- FDA has given breakthrough device designation to a cryotherapy spray designed for the subset of patients with moderate to severe chronic obstructive pulmonary disease (COPD) who suffer from chronic bronchitis, Lexington, Massachusetts-based medtech manufacturer CSA Medical said Wednesday.
- The company says its RejuvenAir system sprays liquid nitrogen at -196 degrees Celsius, aiming to rapidly freeze the epithelial layer of airway walls, destroying mucus-producing goblet cells but preserving the extracellular matrix that can regrow healthy cells.
- CSA Medical also shared that FDA separately granted unconditional investigational device exemption approval, allowing the company to move forward with a pivotal study.
Adoption of cryoablation devices, which are meant to destroy unwanted tissue through application of extreme cold, has been spreading across disease areas.

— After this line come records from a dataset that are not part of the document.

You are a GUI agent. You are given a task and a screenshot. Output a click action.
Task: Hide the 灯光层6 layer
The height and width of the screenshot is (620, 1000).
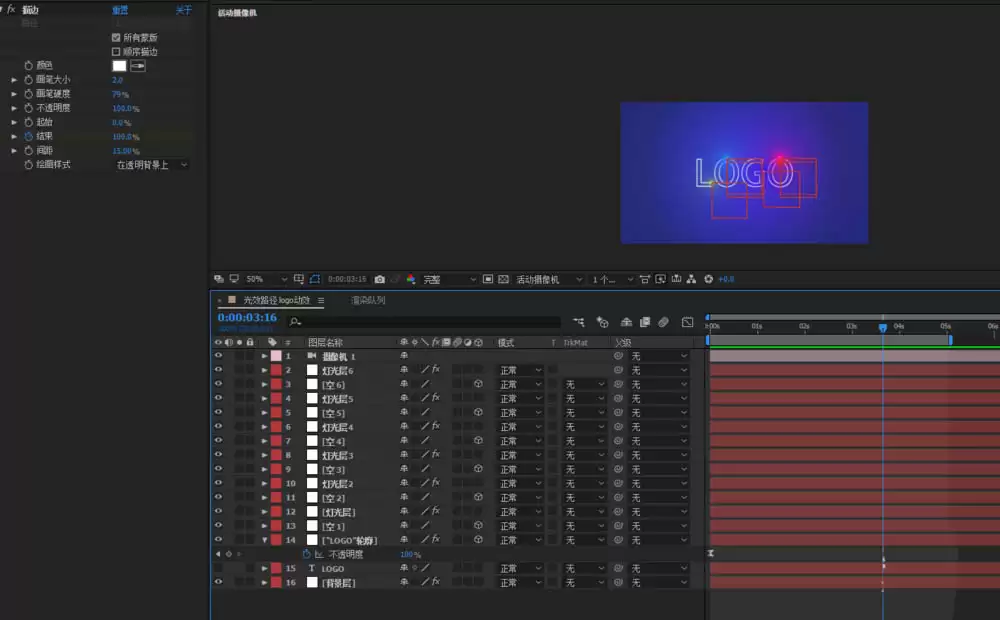[218, 370]
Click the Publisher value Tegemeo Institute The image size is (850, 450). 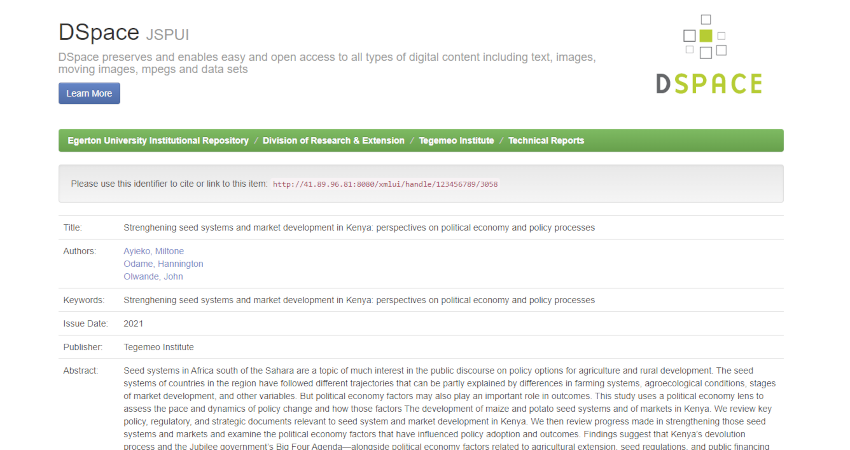pyautogui.click(x=158, y=347)
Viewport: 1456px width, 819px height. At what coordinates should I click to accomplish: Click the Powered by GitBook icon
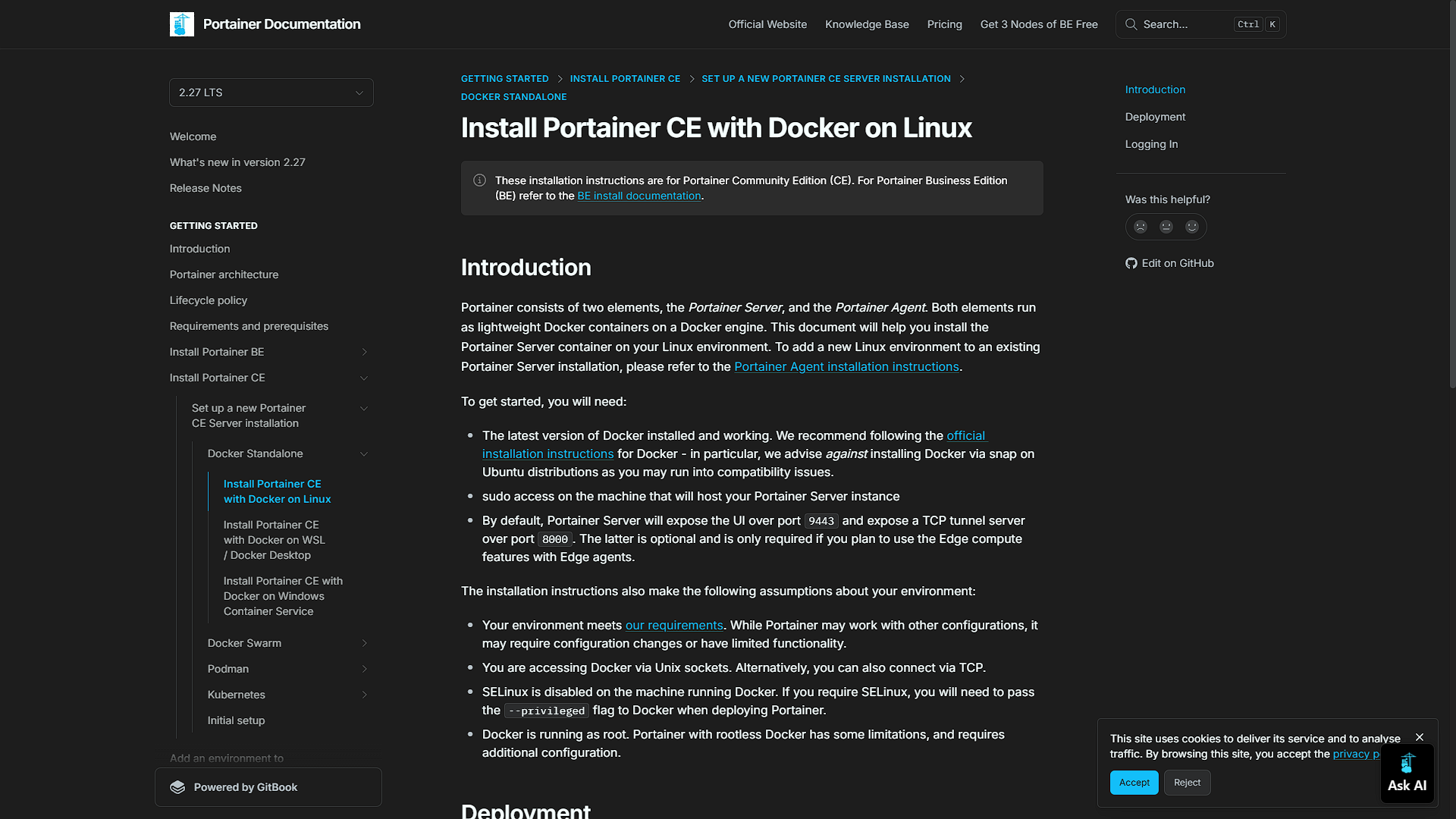[x=177, y=787]
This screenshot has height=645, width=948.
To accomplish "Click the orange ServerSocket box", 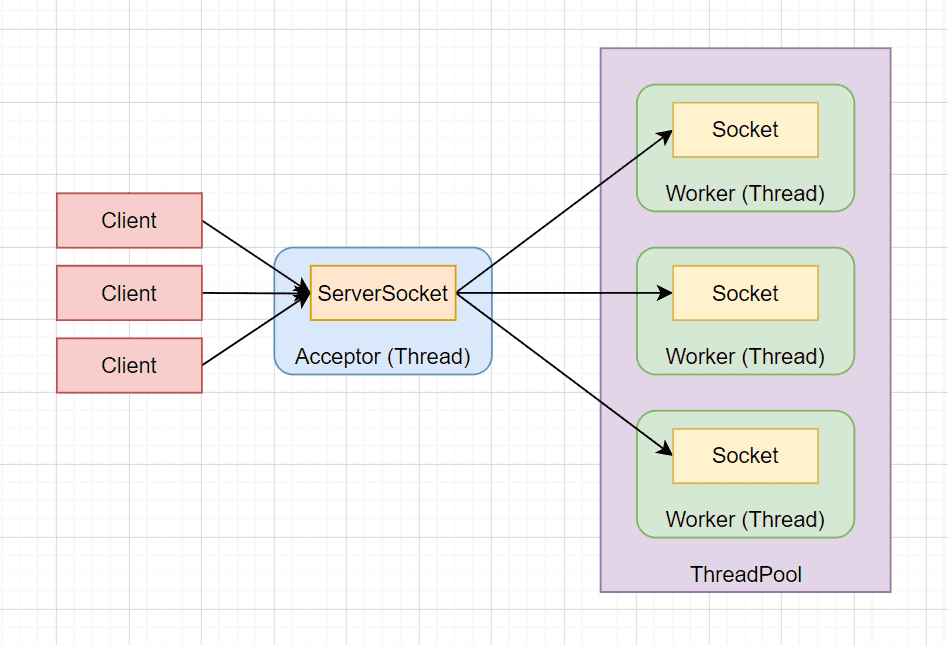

Stryker acquired startup Arrinex earlier this year, whose Clarifix tool offers a cryotherapy option to people with chronic rhinitis. Medtronic is among those pursuing the method in patients with atrial fibrillation, seeking to axe cells sending erratic electrical signals. With a completed acquisition of BTG, Boston Scientific would gain the Galil Medical line of cryoablation systems and needles for targeting solid tumors, as the technology at-large is more broadly gaining ground as a viable treatment option for bone, cervical, eye, kidney, liver, lung and prostate cancers.
Earlier this week, FDA approved the PMA application for a treatment administered in a gynecologist office for premenopausal women with heavy menstrual bleeding, in which a freezing agent nixes the endometrial lining of the uterine cavity. Notably, the treatment requires no sedation.
Bringing cryoablation procedures into the mainstream for chronic bronchitis patients would be novel. With 8.6 million U.S. diagnoses in the past year alone, chronic bronchitis is the most common disease to fall under the umbrella of COPD, which cannot be cured. Inflamed bronchial tubes lead to heavy mucus production and prolonged cough, and in some cases fatigue, shortness of breath and fever, which can be treated with a range of medications, oxygen therapy or surgical removal of damaged lung tissue.
CSA Medical completed its feasibility study last year and said in a press release it now plans to run a randomized, sham-controlled trial across 30 sites in the U.S., Europe and Canada with up to 330 patients. Small-scale initial safety data was published in the American Journal of Respiratory and Critical Care Medicine in 2017.
CSA Medical's already markets its truFreeze spray kit for use in patients with acid reflux, esophogeal cancer and other conditions.